→ STORED DATA:

--

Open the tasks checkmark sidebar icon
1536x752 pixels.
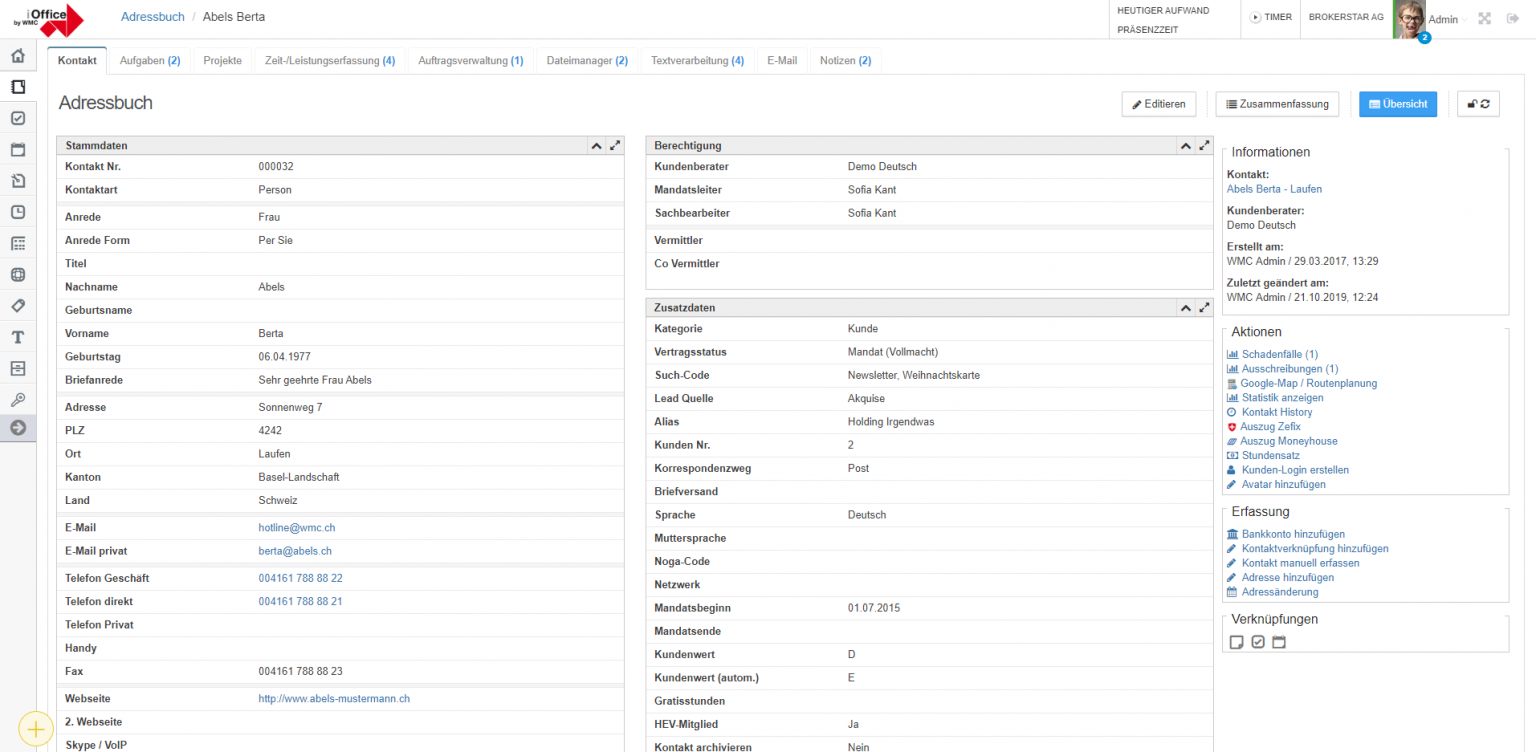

--

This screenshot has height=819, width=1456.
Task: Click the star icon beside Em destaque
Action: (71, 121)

--

→ EXERCISE PROMPT: Please reproduce, without any changes, the lines from the one containing "This screenshot has height=819, width=1456." through the one containing "Action: (71, 121)", with both of those lines included.

→ FINAL RESULT:
This screenshot has height=819, width=1456.
Task: Click the star icon beside Em destaque
Action: (71, 121)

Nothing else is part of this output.